Die PC-Innereien des neuen Rechners entsprechen Intels Normen für die Version 1.2 von Viiv. Allerdings hat Sony hier auch bei seinem Spitzenmodell unter den Media Centern gespart: Der Prozessor Core 2 Duo E6400 mit 2,13 GHz und 2 MByte L2-Cache zählt zur Einstiegsklasse unter Intels CPUs mit Core-Architektur, aktuell ist aber der P965-Chipsatz, der über 1 GByte DDR-2-SDRAM herrschen darf. Interne Grafik des Chipsatzes ist nicht nötig, Sony hat sie mit einer Grafikkarte auf Basis des besonders stromsparenden GeForce 7400 GTL mit 256 MByte Speicher umgangen. Für aktuellste Spiele reicht dessen Leistung nicht, aber Windows Vista und dessen Media-Center-Funktionen und das ein oder andere einfachere Spiel dürften damit noch gut laufen. WLAN beherrscht der neue Vaio nur nach 802.11 a/b/g mit theoretisch maximal 54 MBit/s, was für HD-Streaming kaum ausreicht. Eine externe Aufstell-Antenne für das WLAN liefert Sony mit.
Als Fernseh-Empfänger und Festplattenrekorder ist der XL-202 mit einem Hybrid-Tuner für DVB-T und analogen Kabelempfang - oder wo verfügbar noch analoges Antennenfernsehen - ausgestattet. Ob sich die beiden Tuner auch parallel nutzen lassen, um etwa ein Programm per DVB-T zu sehen und ein anderes aus dem Kabel aufzuzeichnen, ist noch nicht bekannt. Die so empfangenen Daten landen auf einem 500-GByte-RAID aus zwei SATA-Festplatten à 250 GByte. Das ergibt bei den geringen Datenraten von DVB-T Platz für hunderte Stunden Aufzeichnung. Digitaler Satellitenempfang, etwa gar noch in HD, ist für den XL-202 derzeit noch nicht vorgesehen. Hochauflösende Inhalte bekommt man somit auf sein für das Gerät fast zwingend nötiges HD-Display nur mit gekauften Blu-ray Discs. So ist der XL-202 nach außen ganz auf HD getrimmt, im Inneren steckt aber außer dem Laufwerk wenig Hochauflösendes. Auch die Abspielfunktion von Blu-ray Discs musste Sony der Media-Center-Edition von Windows XP noch durch eine zusätzliche Spezialausgabe von InterVideos WinDVD beibringen.

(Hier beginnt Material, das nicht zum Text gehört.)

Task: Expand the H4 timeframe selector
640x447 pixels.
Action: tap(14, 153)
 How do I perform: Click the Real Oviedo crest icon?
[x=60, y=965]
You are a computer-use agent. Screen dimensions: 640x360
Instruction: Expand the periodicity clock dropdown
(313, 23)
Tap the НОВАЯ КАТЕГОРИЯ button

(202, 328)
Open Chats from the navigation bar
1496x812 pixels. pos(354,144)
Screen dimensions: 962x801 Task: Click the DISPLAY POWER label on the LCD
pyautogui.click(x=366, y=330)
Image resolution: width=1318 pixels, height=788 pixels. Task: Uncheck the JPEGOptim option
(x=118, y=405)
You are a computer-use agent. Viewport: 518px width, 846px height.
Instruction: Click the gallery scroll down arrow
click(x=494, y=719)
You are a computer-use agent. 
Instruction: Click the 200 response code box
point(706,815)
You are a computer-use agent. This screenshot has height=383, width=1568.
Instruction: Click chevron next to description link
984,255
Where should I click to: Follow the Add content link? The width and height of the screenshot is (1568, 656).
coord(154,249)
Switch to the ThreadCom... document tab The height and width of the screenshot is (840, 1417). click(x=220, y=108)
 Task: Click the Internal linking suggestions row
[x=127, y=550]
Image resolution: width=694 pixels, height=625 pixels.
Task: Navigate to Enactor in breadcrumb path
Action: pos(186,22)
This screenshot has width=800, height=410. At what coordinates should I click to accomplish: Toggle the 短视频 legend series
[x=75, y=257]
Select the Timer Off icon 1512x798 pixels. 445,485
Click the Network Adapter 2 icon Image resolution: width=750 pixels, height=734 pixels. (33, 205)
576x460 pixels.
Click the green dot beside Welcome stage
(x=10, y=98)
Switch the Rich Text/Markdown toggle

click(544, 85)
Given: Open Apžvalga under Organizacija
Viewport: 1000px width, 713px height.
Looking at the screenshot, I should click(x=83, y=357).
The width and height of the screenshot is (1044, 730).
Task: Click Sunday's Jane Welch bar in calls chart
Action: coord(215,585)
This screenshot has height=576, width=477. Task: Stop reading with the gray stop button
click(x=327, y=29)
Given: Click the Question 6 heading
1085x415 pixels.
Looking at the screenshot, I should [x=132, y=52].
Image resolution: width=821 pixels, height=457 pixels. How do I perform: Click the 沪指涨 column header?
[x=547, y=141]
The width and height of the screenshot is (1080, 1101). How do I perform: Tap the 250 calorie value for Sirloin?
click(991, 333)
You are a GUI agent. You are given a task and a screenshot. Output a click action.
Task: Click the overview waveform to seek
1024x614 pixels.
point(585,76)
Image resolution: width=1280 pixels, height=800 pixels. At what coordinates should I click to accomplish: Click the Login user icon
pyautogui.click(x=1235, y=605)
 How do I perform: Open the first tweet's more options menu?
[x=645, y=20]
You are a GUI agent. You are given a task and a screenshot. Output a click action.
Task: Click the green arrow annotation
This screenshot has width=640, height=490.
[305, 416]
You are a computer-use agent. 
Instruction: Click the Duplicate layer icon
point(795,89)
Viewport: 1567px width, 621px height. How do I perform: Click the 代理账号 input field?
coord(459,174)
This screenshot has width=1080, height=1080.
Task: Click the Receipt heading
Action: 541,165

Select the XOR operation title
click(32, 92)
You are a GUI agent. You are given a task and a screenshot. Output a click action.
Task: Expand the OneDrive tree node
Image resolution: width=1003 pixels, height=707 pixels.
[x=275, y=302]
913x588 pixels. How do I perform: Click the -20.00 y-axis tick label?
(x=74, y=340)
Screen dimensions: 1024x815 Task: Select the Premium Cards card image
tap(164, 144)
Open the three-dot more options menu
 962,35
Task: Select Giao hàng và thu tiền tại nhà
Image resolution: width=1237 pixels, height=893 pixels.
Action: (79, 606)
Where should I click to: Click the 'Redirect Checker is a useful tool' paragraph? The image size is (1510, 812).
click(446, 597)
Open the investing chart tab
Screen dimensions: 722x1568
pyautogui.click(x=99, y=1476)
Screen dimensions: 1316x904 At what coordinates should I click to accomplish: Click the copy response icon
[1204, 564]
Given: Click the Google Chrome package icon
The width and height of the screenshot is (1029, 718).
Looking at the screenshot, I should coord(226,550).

Angesichts dessen und der mittelklassigen PC-Hardware erscheint der Preis von 2.499,- Euro für den XL-202 deutlich überzogen. Deutlich günstiger, aber ganz ohne HDTV geht es mit dem Modell XL-201, das 1.499,- Euro kostet. Hier sind nur ein DVD-Brenner und eine 250-GByte-Festplatte vorhanden, und der Prozessor Core 2 Duo E6300 mit 2 MByte L2-Cache und 1,86 GHz ist noch eine Nummer kleiner. Der Rest der Ausstattung entspricht dem XL-202. Beide Modelle sind laut Sony ab dem 2. Oktober im Fachhandel verfügbar.